• The NFT dubbed "IS-News #01" is believed to be made by an ISIS supporter
  • Two other NFTs are also reportedly made by the said supporter
  • All three were not traded and were no longer available on NFT marketplaces

Intelligence officials and national security experts raised a red flag over the appearance of an NFT, which, according to them, was designed and shared by a "terrorist sympathizer," noting that the emerging blockchain technology could propel the spread of terrorist propaganda and messages and could be used as a tool for raising funds for global terror groups.

The NFT dubbed "IS-News #01" was spotted via pro-ISIS social media accounts by Raphael Guck, one of the founders of Jihadoscope, a firm monitoring jihadist activities across social media and the internet. The said Non-Fungible Token was reportedly created by a supporter of the terror group that praised the "army of the Caliphate" for attacking a place in Kabul.

In a report that came out over the weekend, The Wall Street Journal mentioned that the NFT could be an indicator that the Islamic State as well as other terror groups are maybe prepping to use Non-Fungible Tokens to avert efforts, especially that of the Western countries to destroy the groups' online messaging and fundraising.

An unloaded Twitter website is seen on a phone without an internet connection, in front of a displayed ISIS flag in this photo illustration in Zenica, Bosnia and Herzegovina, Feb. 3, 2016. REUTERS/Dado Ruvic

According to the report, former U.S. intelligence officials commented that the NFT was made perhaps as an experiment to try a new way to reach out and raise funds for the Islamic State.
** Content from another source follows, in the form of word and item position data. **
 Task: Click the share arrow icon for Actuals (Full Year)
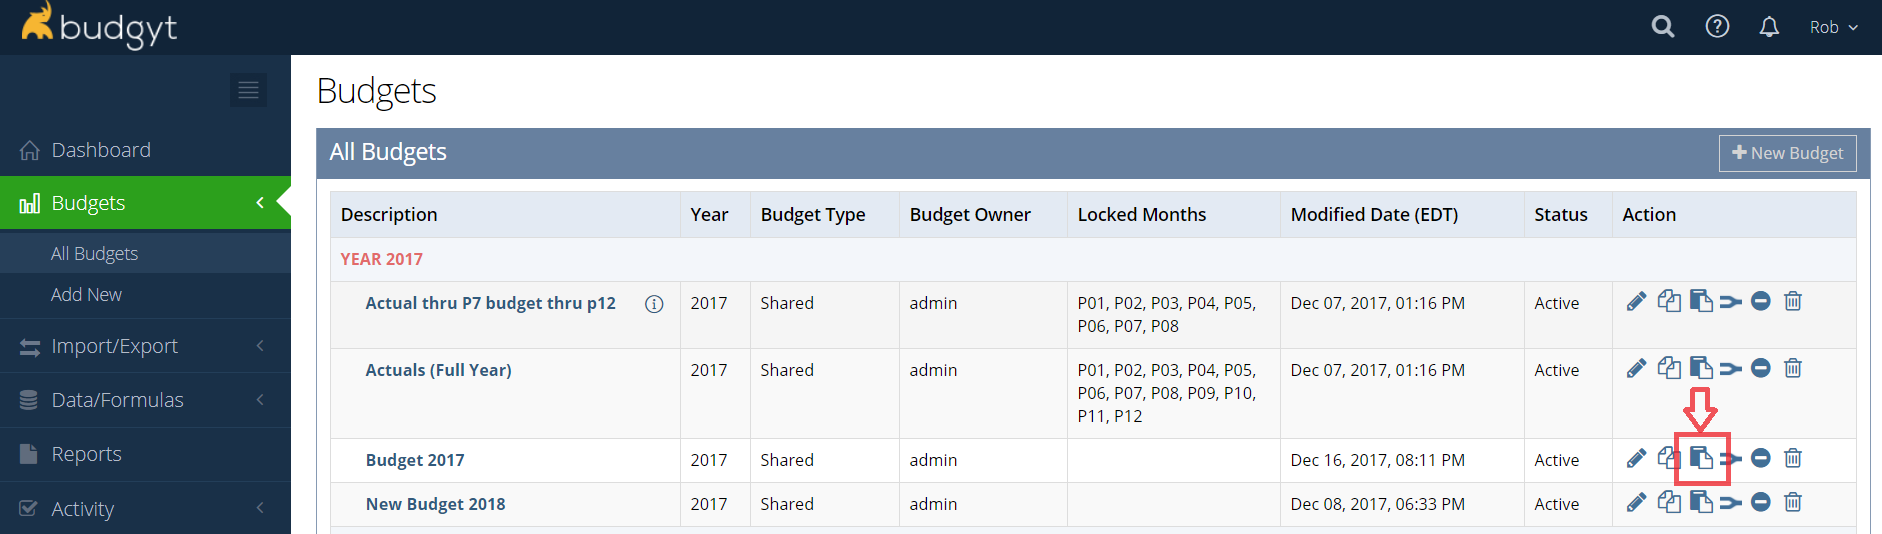click(x=1731, y=369)
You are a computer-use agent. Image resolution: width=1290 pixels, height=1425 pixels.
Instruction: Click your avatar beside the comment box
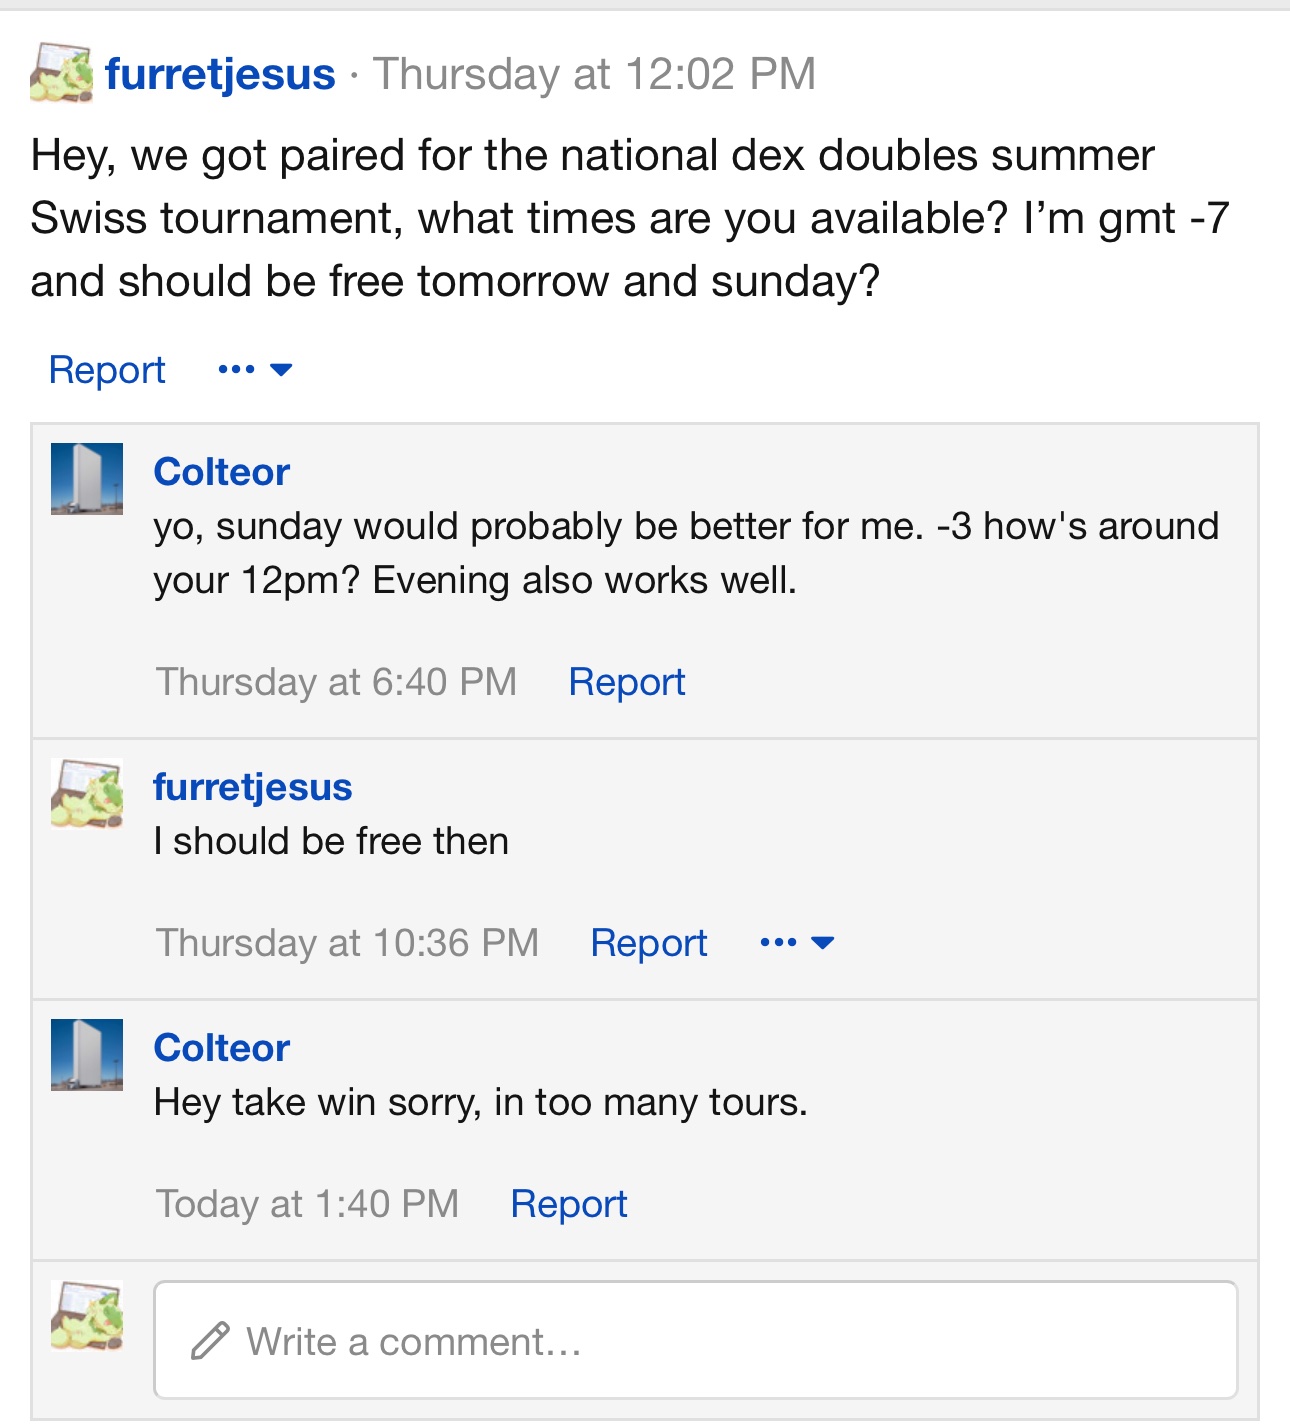tap(87, 1316)
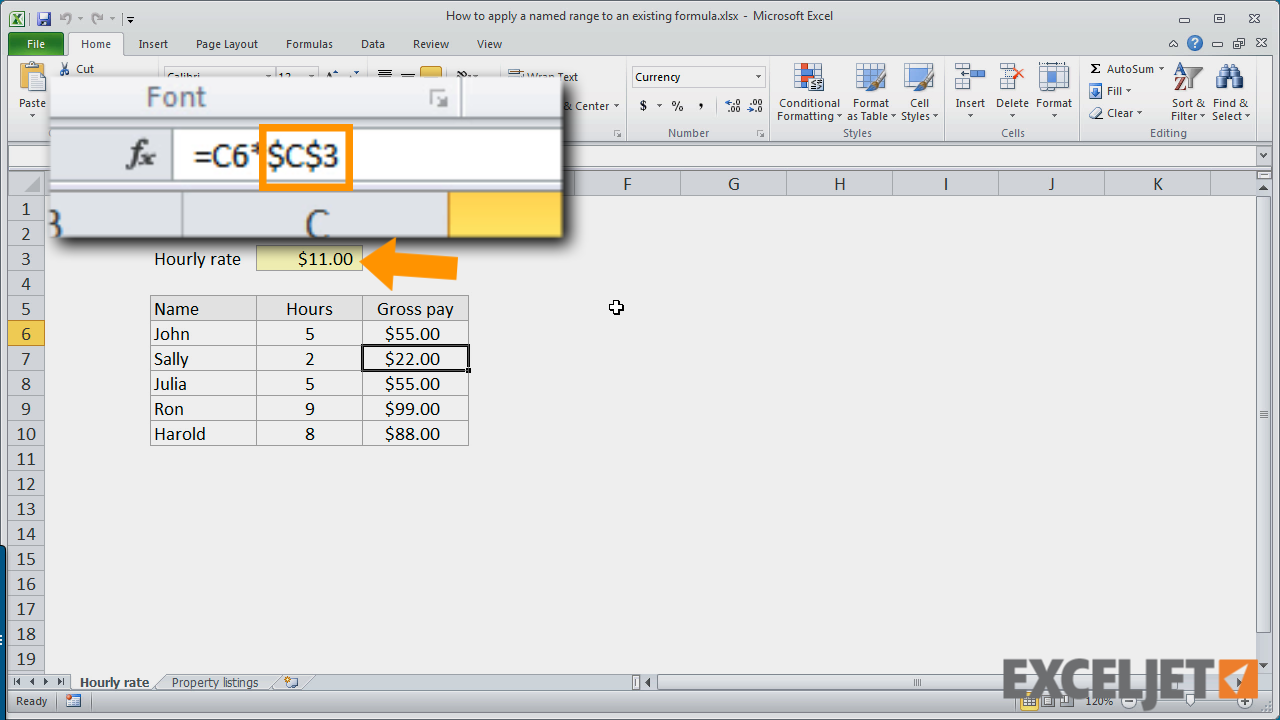Increase decimal places
This screenshot has width=1280, height=720.
pyautogui.click(x=731, y=105)
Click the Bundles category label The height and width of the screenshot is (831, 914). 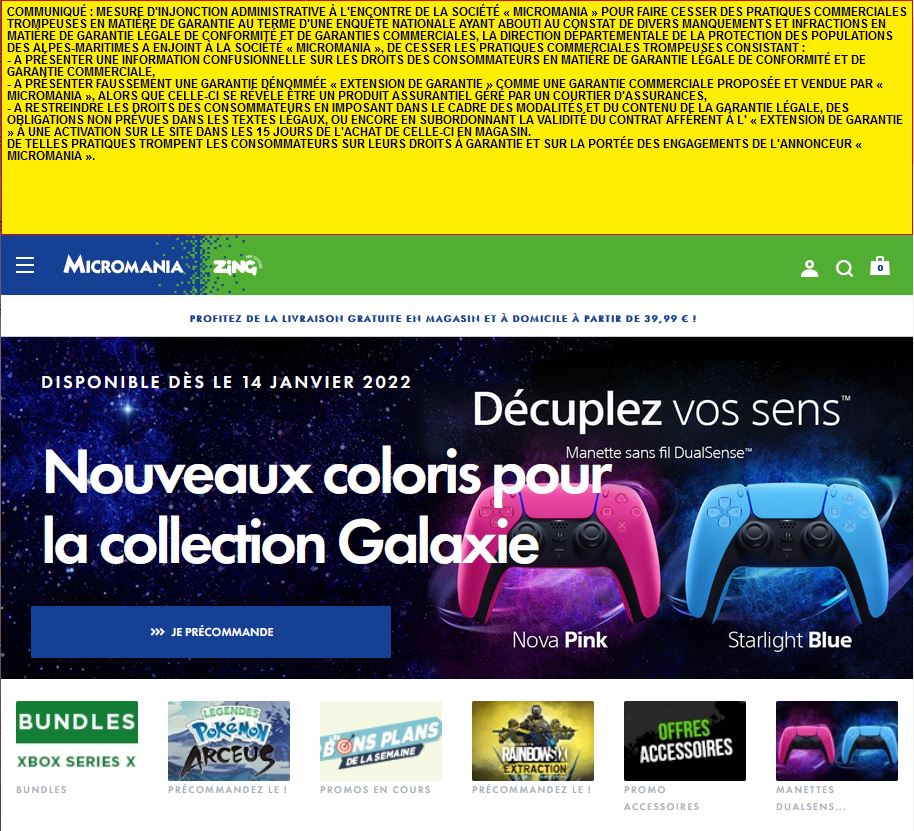(x=41, y=790)
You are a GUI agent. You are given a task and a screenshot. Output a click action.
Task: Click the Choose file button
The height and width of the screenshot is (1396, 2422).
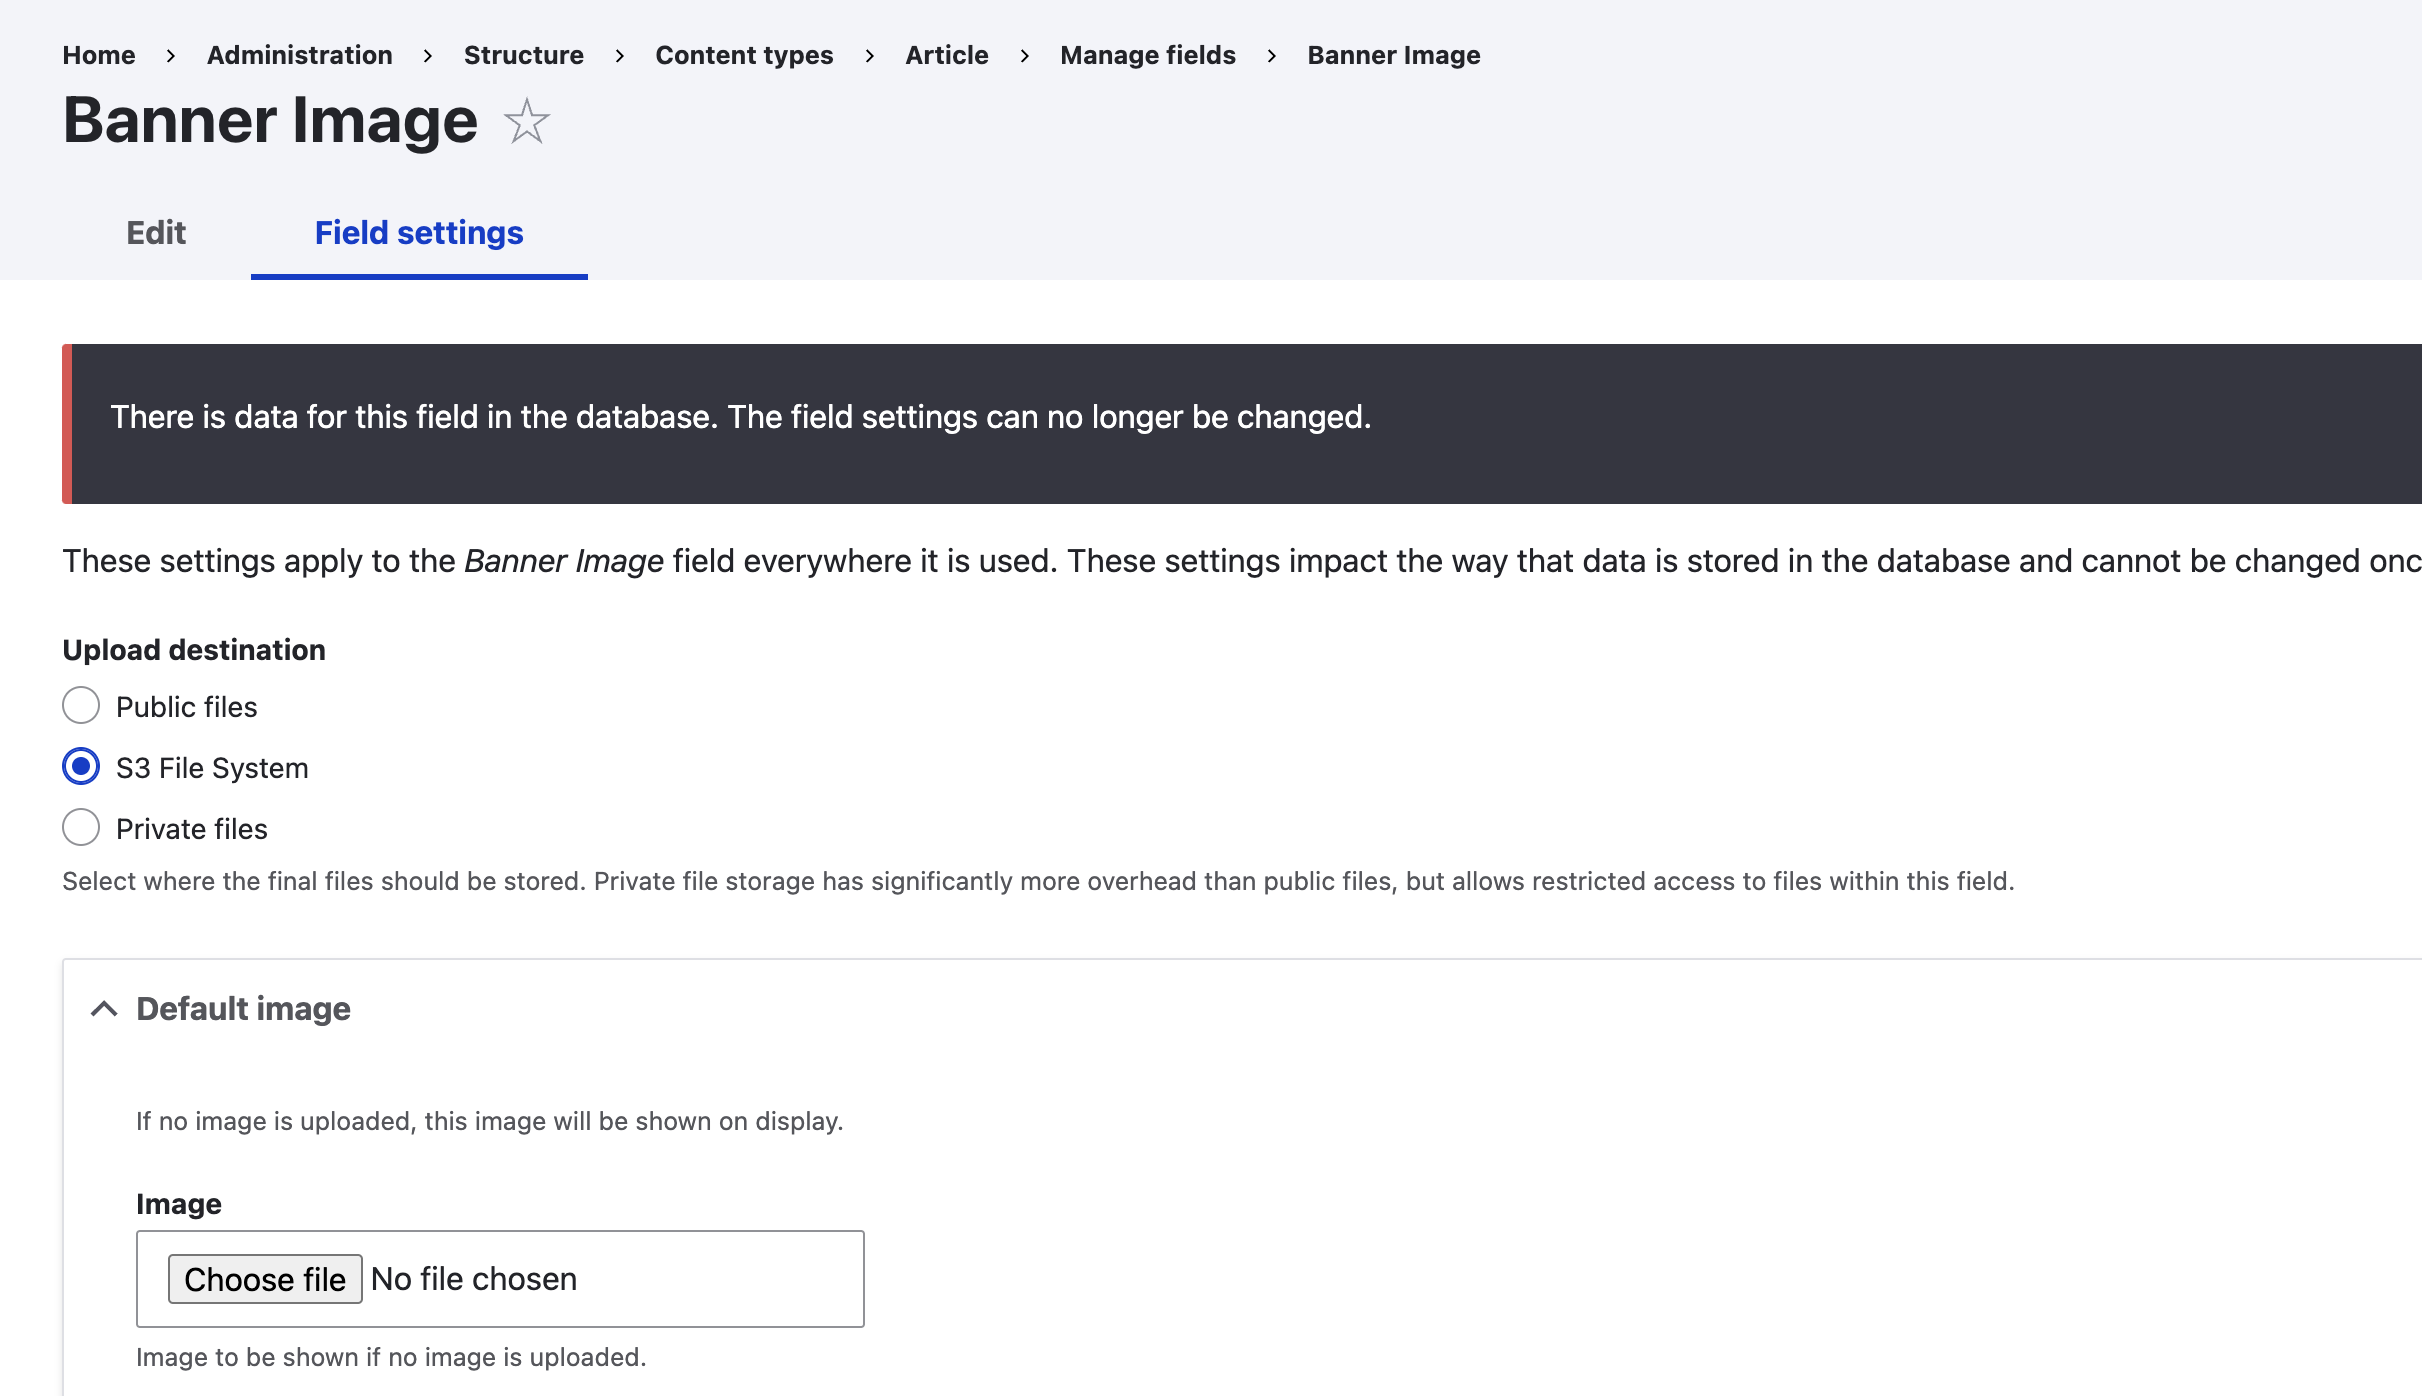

Regulators and security officials reportedly expressed their concern about the possibility that terrorists want to exploit new technologies and markets, including NFTs.

"It's very much an experiment [...] to find ways to make content indestructible," Gluck, the one who discovered the "IS-News #01" NFT, said. Apart from this particular NFT, the supporter also made a couple of other NFTs on Aug. 26, according to Mario Cosby, a former federal intelligence analyst who specializes in the blockchain.

One of these shows a person garbed in a lab suit and gas mask, which many think is a portrait of an ISIS fighter teaching followers how to make explosives. The other one appears like a campaign condemning cigarette smoking.

None of these NFTs were ever traded and after OpenSea, an NFT marketplace, discovered the listing, it immediately took down the listing and closed the account of the one who posted them. Despite this, security experts think it could be a start.

"It was only a matter of time," Yaya Fanusie, a former CIA economic and counterterrorism analyst said. Cosby, meanwhile, noted that the mere existence of these tokens should be a cause of concern since "it's as censorship-proof as you can get," adding that "there's not really anything anyone can do to actually take this NFT down."